WE COME AS FRIENDS documents the continued exploitation of Africa by America, Europe, and China

WE COME AS FRIENDS (Hubert Sauper, 2014)
IFC Center
323 Sixth Ave. at Third St.
Opens Friday, August 14
212-924-7771
www.wecomeasfriends.com
www.ifccenter.com

As Hubert Sauper’s We Come as Friends opens, a naked young African boy is walking down a deserted road, carrying an empty plastic water bottle. He smiles into the camera as he heads toward the blazing hot sun. The scene recalls Jamie Uys’s The Gods Must Be Crazy, a 1980 comedy in which the arrival of an empty Coke bottle, dropped from the sky, has a profound effect on a South African tribe living in solitude in the Kalahari Desert. But We Come as Friends is no fictional farce as a filmmaker, not a Coke bottle, drops from the sky to let Africans reveal how world powers are still employing old methods of colonialism to exploit, and essentially steal, valuable resources from African nations in the twenty-first century. “Did you know that the moon belongs to the white man?” a man asks early on. In the 2014 documentary Concerning Violence: Nine Scenes from the Anti-Imperialistic Self-Defense, Swedish filmmaker Göran Hugo Olsson used rare archival footage to explore European colonialism through the words of Frantz Fanon’s 1961 book, The Wretched of the Earth. In We Come as Friends, French-based filmmaker Sauper, whose life was threatened after he made the Oscar-nominated Darwin’s Nightmare, which examined the wide-ranging impact of the introduction of the Nile perch to Lake Victoria in Tanzania, journeys to Africa in Sputnik, a tiny plane he built himself, to uncover the current wave of colonialism as South Sudan prepares to vote on its independence in 2011. Sauper meets with villagers, warlords, international diplomats, Christian missionaries, soldiers, Arab and Chinese workers, and others while photographing various military operations, burials, and protests. “The local people have to learn how to need money — and how to give up their ancestors’ land,” Sauper narrates. And of course, they do so at ridiculously cheap prices that recall the purchase of Manhattan from the Native Americans.

Sputnik

Hubert Sauper travels to Sudan in homemade plane he names “Sputnik”

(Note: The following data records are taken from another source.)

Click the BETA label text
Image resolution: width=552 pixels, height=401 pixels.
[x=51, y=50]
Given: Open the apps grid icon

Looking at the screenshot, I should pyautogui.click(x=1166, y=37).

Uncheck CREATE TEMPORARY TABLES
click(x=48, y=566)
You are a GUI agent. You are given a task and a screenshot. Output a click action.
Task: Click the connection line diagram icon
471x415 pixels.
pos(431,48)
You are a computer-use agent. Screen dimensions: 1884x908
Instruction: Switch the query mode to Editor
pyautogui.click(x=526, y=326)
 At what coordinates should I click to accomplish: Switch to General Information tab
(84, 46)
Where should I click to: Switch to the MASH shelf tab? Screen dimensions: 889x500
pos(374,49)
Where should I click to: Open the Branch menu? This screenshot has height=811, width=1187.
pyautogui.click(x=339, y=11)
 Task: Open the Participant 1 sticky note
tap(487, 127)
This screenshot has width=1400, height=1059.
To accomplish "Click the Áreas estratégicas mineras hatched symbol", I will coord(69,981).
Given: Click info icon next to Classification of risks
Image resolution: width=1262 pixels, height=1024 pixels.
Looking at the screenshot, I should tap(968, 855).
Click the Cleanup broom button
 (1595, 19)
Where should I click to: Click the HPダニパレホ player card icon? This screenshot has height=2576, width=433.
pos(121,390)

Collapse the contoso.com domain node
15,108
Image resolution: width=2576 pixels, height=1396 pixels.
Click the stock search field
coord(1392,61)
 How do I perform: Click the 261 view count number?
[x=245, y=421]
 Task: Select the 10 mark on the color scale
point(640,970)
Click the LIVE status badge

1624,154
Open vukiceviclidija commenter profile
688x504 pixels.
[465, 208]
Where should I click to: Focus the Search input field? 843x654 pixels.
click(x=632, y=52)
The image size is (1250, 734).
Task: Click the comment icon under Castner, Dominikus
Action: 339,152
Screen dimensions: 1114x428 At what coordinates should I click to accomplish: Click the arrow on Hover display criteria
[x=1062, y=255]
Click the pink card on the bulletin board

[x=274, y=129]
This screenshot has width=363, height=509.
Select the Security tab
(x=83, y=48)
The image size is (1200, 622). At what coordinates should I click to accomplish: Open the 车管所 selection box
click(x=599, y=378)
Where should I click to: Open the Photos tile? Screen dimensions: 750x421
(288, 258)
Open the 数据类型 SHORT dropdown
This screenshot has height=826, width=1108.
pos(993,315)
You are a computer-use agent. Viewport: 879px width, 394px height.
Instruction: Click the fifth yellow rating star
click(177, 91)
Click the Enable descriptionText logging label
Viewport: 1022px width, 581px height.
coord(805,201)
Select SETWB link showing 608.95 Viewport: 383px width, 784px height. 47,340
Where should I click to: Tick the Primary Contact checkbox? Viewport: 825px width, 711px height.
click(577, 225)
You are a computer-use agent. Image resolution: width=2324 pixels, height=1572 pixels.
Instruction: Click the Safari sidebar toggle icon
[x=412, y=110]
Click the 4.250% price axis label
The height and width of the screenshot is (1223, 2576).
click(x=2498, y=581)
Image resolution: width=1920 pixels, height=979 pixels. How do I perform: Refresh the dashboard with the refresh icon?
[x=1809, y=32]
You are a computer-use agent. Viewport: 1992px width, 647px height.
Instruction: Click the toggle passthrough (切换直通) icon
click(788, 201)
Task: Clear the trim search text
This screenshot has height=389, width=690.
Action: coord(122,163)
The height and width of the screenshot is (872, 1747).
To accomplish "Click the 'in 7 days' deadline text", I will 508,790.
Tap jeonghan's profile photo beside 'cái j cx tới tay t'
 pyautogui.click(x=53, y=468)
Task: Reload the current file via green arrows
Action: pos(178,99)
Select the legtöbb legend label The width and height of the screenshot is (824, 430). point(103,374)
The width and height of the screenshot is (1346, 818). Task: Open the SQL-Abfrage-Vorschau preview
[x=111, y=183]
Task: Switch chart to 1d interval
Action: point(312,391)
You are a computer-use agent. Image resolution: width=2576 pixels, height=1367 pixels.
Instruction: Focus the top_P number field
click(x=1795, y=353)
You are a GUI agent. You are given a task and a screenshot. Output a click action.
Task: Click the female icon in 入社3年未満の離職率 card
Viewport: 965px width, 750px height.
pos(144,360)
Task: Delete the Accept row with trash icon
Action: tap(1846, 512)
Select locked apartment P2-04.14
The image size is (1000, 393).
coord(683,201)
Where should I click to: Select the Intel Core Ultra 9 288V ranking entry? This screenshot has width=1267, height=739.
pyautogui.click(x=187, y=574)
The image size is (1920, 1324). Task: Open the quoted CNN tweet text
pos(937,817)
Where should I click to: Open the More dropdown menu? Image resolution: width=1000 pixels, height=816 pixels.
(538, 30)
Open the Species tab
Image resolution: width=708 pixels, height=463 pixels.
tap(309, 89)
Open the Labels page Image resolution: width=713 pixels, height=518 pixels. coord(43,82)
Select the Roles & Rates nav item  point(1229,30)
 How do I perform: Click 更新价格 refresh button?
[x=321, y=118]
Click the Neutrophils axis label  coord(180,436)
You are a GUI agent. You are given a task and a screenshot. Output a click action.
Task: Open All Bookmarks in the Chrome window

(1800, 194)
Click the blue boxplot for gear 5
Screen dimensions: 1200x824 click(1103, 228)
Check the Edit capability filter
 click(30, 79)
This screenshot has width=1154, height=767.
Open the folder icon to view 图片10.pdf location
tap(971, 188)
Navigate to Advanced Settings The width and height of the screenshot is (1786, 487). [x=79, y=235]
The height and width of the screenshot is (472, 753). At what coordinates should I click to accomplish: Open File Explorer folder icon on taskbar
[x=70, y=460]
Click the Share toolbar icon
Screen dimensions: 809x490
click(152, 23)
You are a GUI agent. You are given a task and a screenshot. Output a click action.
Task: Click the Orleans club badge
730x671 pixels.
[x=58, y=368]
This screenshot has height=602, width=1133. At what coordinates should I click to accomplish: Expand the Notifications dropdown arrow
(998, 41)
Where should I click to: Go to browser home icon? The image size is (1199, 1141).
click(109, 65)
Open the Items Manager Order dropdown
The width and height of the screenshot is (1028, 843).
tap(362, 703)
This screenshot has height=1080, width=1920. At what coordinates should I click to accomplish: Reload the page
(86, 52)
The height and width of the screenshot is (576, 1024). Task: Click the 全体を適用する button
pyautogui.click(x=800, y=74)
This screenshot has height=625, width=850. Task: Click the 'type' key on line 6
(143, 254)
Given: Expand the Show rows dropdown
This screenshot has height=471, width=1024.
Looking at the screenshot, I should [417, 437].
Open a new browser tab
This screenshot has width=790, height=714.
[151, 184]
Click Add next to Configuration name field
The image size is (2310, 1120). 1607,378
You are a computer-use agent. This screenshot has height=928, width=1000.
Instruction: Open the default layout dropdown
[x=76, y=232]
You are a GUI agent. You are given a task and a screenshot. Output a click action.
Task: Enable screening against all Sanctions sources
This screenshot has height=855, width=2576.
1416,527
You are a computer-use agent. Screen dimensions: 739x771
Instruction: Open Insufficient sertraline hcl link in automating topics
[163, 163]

It’s infuriating how so many people go on record still referring to Africans as if they are savages or children, unable to take care of themselves. “It is easy to pick out natural resources and leave,” Hillary Clinton is shown saying. “We don’t want to see a new colonialism in Africa.” But that’s precisely what is happening, and it’s all about the oil — and the answer is a whole lot more complicated than trying to throw a Coke bottle off the edge of the planet. The film is a startling piece of investigative journalism by a brave explorer willing to risk his life to show the world the truth. Sauper is like an alternate Captain Kirk — who, the director has noted in interviews, is a kind of space-age imperialist himself, based on Captain James Cook — traveling through Africa in his own Enterprise, boldly going where no one has gone before. Winner of the Peace Film Prize at the Berlinale and a Special Jury Award for Cinematic Bravery at Sundance, We Come as Friends opens August 14 at the IFC Center, with Sauper participating in several Q&As over the weekend, including on Friday night at the 7:40 show moderated by the Yes Men’s Jacques Servin (who participated in the making of the film), Saturday afternoon at 2:45 with Marshall Curry (Street Fight), and Saturday night at 7:40 with Josh Fox (Gasland).